▶ [Your goal]:
Can you quote the data starting with the line that contains "The height and" and going on through the line that contains "annotation: Upstream is", with nothing else?
[Data for the task — start]
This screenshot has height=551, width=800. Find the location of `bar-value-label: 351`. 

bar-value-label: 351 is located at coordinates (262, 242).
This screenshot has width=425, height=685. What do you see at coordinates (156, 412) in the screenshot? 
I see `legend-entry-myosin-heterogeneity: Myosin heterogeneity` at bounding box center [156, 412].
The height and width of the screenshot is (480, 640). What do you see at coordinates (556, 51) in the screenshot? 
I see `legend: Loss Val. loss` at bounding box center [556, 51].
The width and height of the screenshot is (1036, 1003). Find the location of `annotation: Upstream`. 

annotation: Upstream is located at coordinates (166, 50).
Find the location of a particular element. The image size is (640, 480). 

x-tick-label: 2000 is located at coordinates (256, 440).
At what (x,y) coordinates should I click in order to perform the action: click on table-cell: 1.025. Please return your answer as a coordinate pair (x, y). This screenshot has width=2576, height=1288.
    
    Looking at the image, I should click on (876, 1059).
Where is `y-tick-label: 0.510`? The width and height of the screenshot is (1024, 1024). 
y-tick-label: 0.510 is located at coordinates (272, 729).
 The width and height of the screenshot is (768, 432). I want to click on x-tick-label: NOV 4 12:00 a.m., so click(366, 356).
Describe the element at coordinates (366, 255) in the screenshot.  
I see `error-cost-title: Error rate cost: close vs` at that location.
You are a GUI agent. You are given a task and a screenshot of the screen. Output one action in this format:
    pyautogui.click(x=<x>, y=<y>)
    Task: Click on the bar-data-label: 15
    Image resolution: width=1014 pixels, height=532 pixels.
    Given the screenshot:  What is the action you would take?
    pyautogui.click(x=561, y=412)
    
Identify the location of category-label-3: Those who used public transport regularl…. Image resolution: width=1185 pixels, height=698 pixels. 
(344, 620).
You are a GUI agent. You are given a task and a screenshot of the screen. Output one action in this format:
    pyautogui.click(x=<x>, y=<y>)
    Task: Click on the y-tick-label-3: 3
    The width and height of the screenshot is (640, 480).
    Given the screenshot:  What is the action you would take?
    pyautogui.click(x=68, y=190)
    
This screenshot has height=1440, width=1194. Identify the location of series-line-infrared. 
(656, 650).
[Data for the task — finish]
▶ [Answer to this problem]:
The height and width of the screenshot is (480, 640). What do you see at coordinates (556, 51) in the screenshot? 
I see `legend: Loss Val. loss` at bounding box center [556, 51].
The width and height of the screenshot is (1036, 1003). Find the location of `annotation: Upstream`. 

annotation: Upstream is located at coordinates (166, 50).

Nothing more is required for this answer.